UK Finance’s Take Five to Stop Fraud campaign is warning people to be alert to potential fraud, as more than half of the public (56 per cent) said that they are likely to look for opportunities to make extra money in the coming months due to the rise in the cost of living.

This could leave some people more susceptible to fraud. One in six (16 per cent) Britons said the rising cost of living meant that they are more likely to respond to an unprompted approach from someone offering an investment opportunity or a loan.

Young people in particular were more likely to be at risk. A third (34 per cent) of those aged 18 to 34 said they are more likely to respond to an unprompted approach from someone offering an investment opportunity or a loan, with 30 per cent saying they are also more likely to provide their personal or financial details to secure the arrangement.

Overall, three in five people (60 per cent) say that they are concerned about falling victim to financial fraud or a scam. Recent figures from UK Finance showed that £609.8 million was lost due to fraud and scams in the first half of 2022.

Criminals always look to exploit situations where people are concerned about their finances, as we saw during the Covid-19 pandemic. With the rising cost of living, Take Five to Stop Fraud is warning of four key scams to be on the lookout for:

  • Purchase Scams – with 42 per cent of people saying that they expect they’ll start to look for cheap deals online if the cost of living continues to rise, they may be tempted by criminals’ ‘too good to be true’ offers.
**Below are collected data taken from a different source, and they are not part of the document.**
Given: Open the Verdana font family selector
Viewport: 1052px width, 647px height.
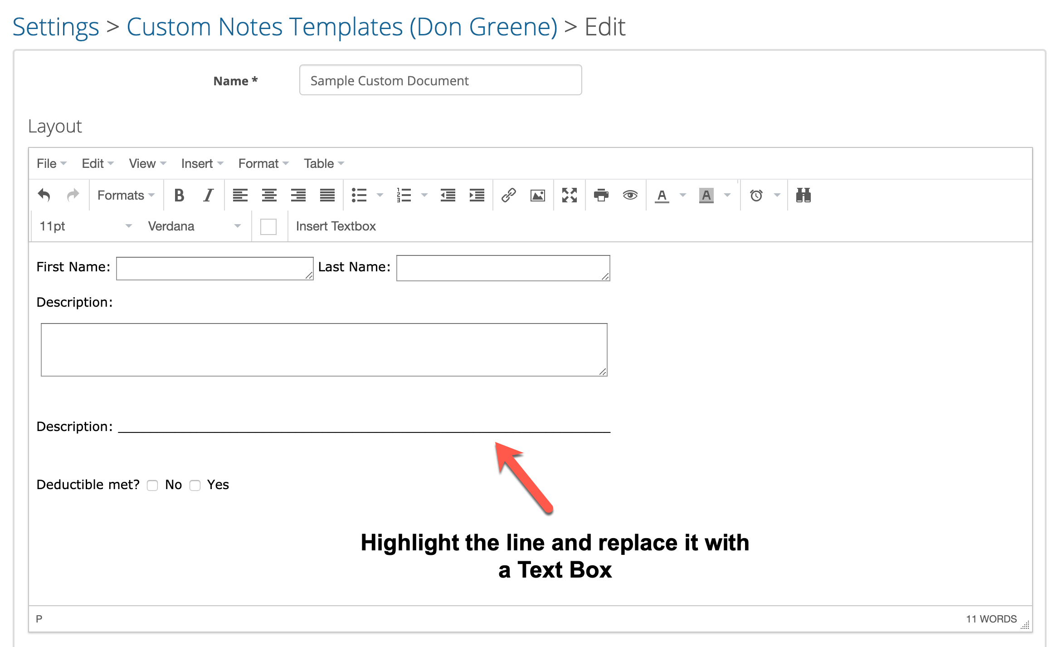Looking at the screenshot, I should [x=193, y=226].
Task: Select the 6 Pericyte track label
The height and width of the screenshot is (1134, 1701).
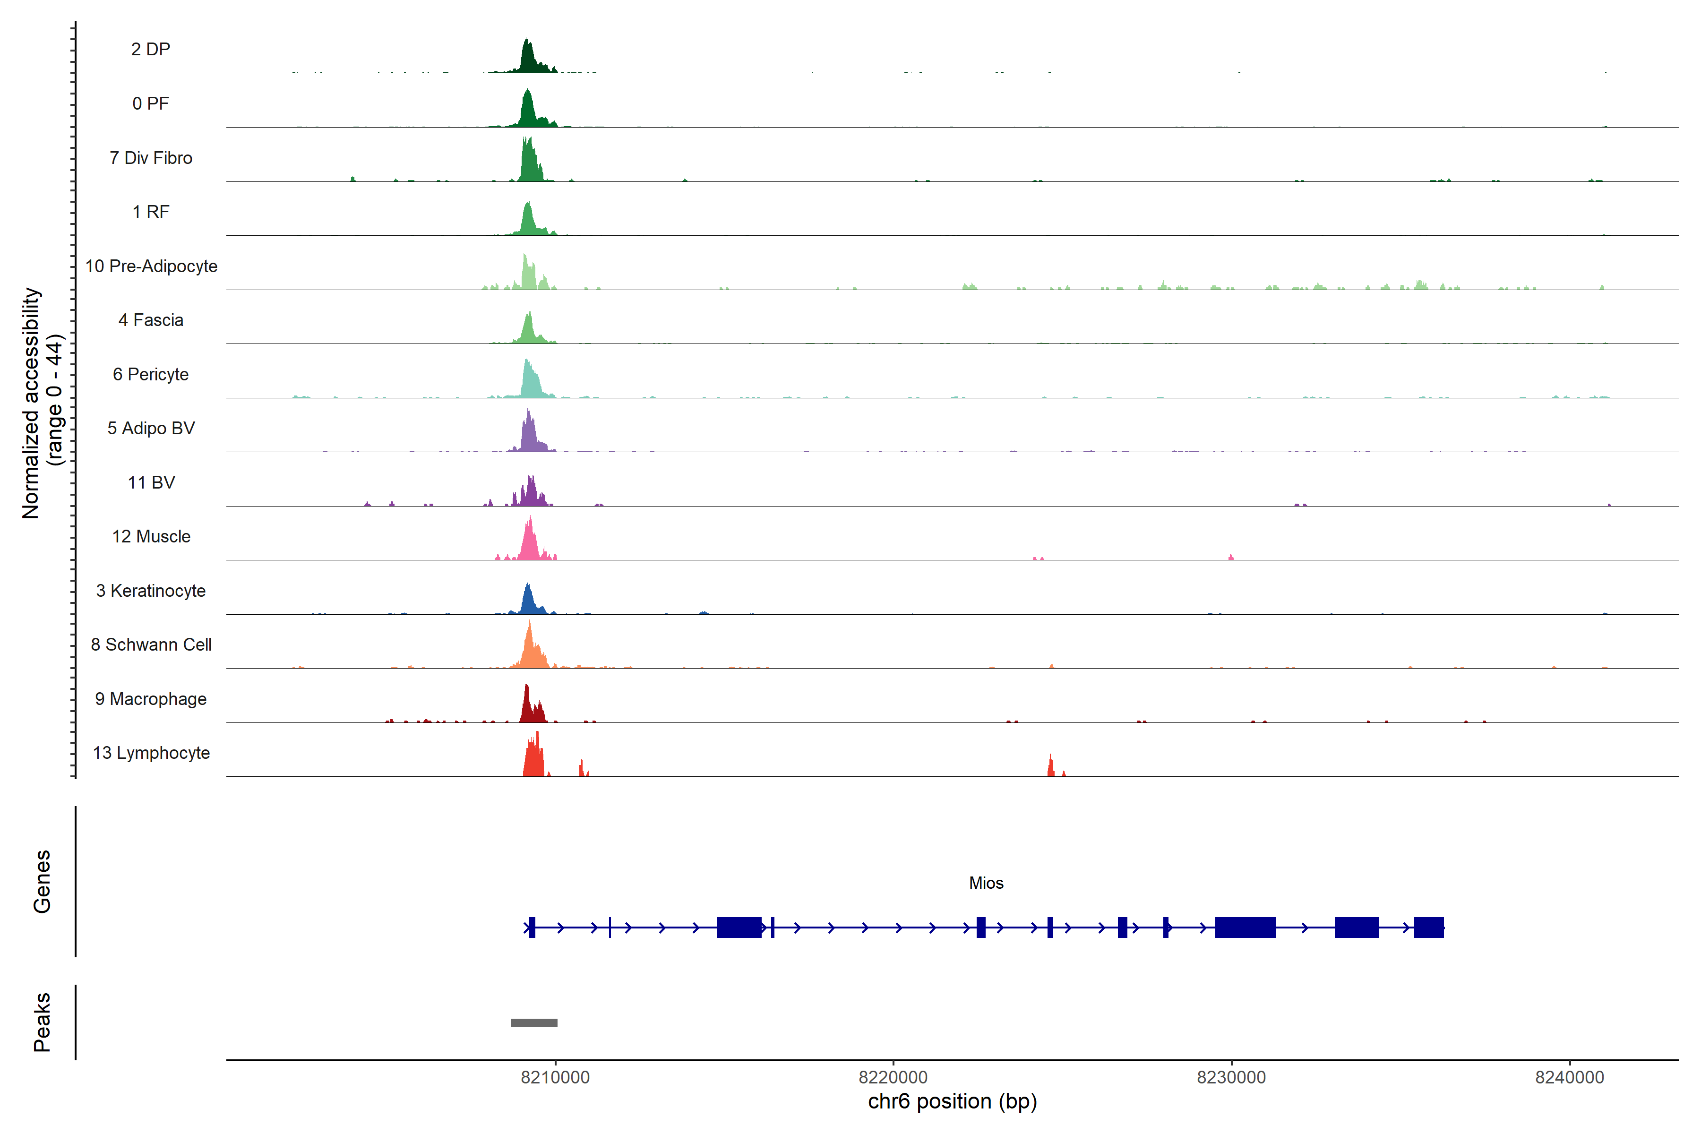Action: [150, 374]
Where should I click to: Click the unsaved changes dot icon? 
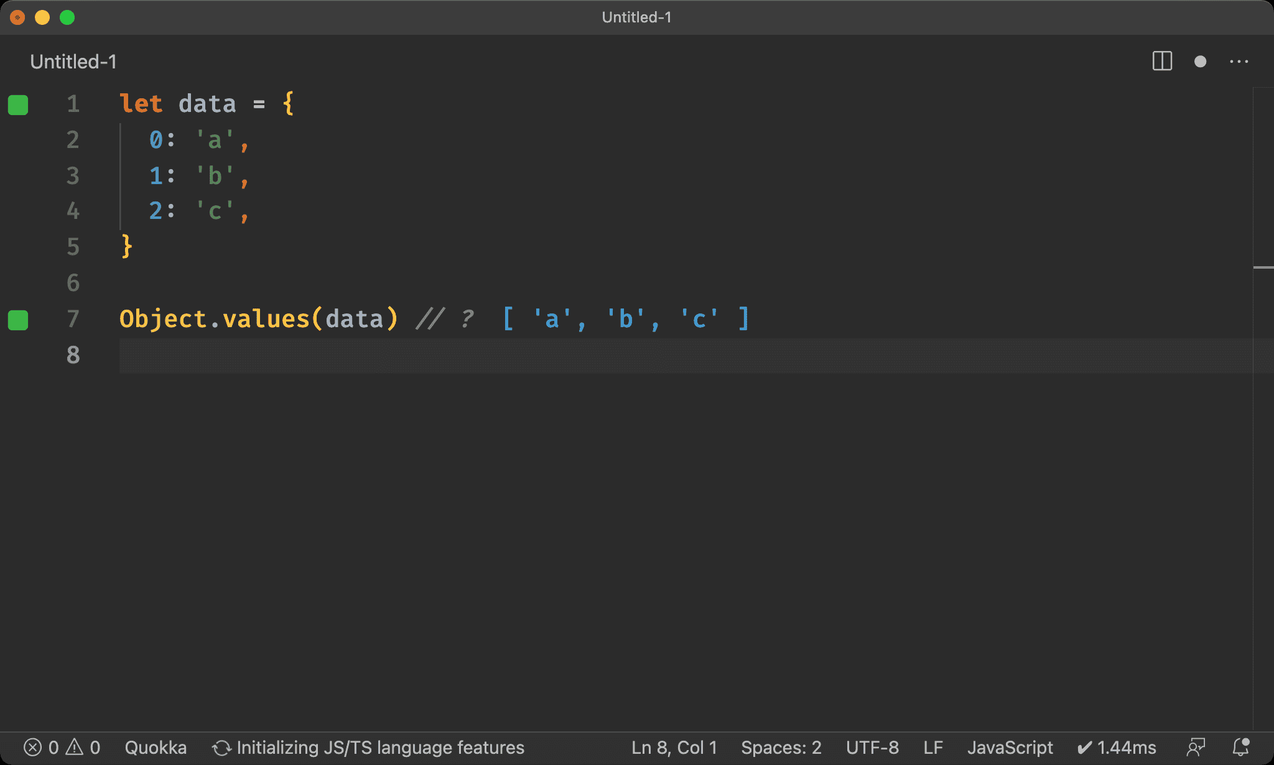[1200, 61]

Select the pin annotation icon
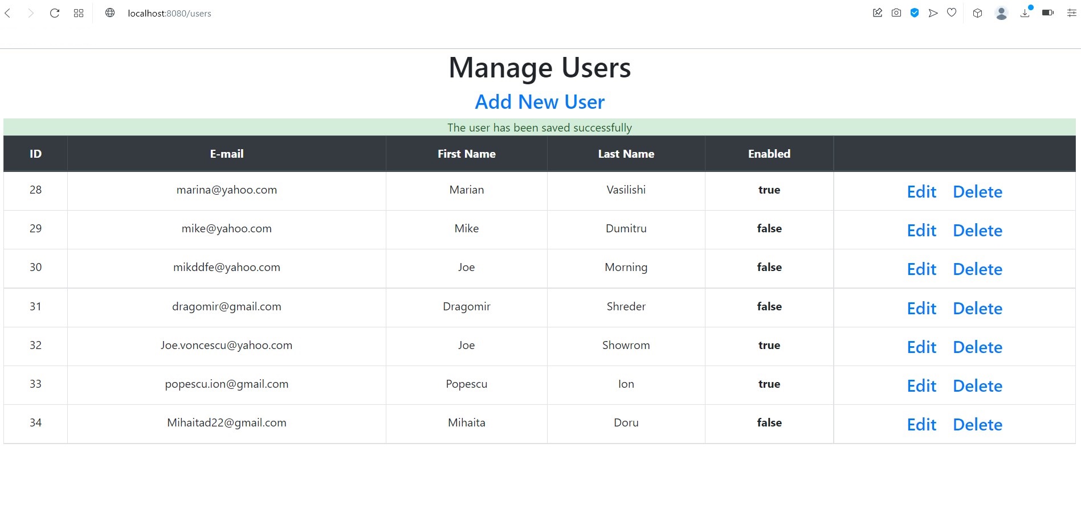tap(877, 13)
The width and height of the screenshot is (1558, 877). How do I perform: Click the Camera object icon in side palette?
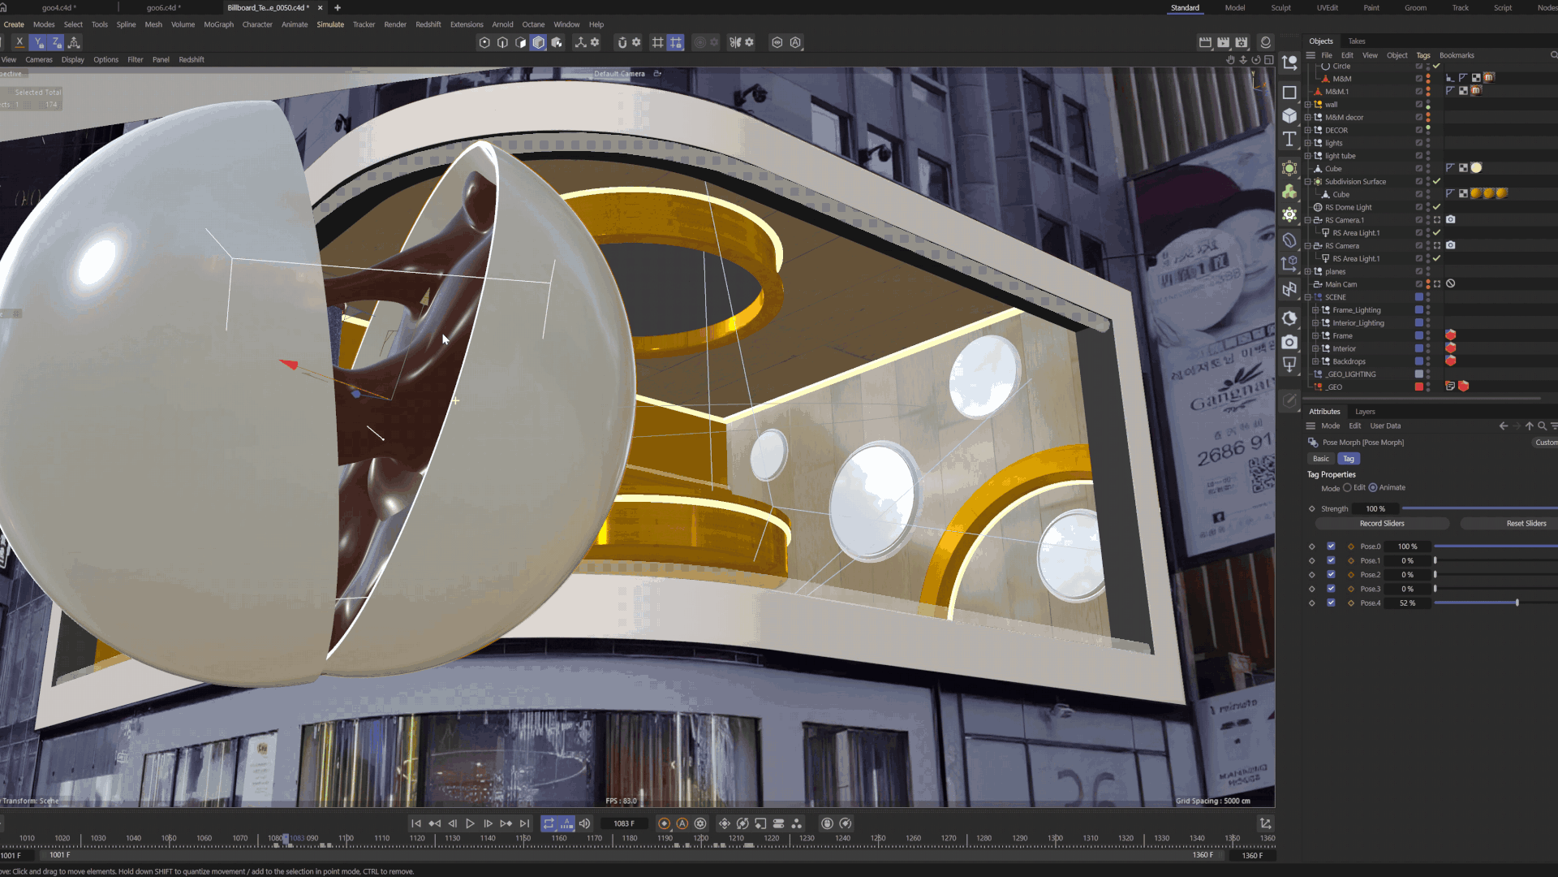[x=1289, y=342]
Criminals will often trick people into securing a bargain by enticing them to make a quick bank transfer rather than use a more secure payment method.
  • Impersonation Fraud – criminals convince people to make a payment or give their personal and financial details to someone claiming to be from a trusted organisation such as a bank, government organisation or energy company- for example, text messages claiming to be from your council, offering you an energy rebate.
  • Investment Fraud – as the cost of living rises, 14 per cent of people say that they may consider looking for new investment opportunities in the coming months, including investing in cryptocurrency. In investment fraud, criminals try to convince people to move their money into a fictitious fund or to pay for what later turns out to be a fake investment. The criminal will often promise high returns to entice victims.
  • Payment in Advance Fraud – one example of advance payment fraud relates to loans, with criminals requesting up-front fees for loans which never materialise.

Katy Worobec, Managing Director of Economic Crime at UK Finance, said: “The rise in the cost of living can be worrying and stressful and for many keeping on top of finances might be a struggle. It’s important for everyone to be conscious of criminals taking advantage of people’s anxieties around finances by staying alert for fraud.

“We encourage everyone to follow the advice of the Take Five campaign – always be cautious of any messages or calls you receive and stop and think before sharing your personal or financial information. Avoid clicking on links in unsolicited emails or text messages.”

To help people stay safe, the Take Five to Stop Fraud campaign advice is to:

  • STOP: Taking a moment to stop and think before parting with your money or information could keep you safe.
  • CHALLENGE: Could it be fake? It’s ok to reject, refuse or ignore any requests. Only criminals will try to rush or panic you.
  • PROTECT: Contact your bank immediately if you think you’ve fallen for a scam and report it to Action Fraud.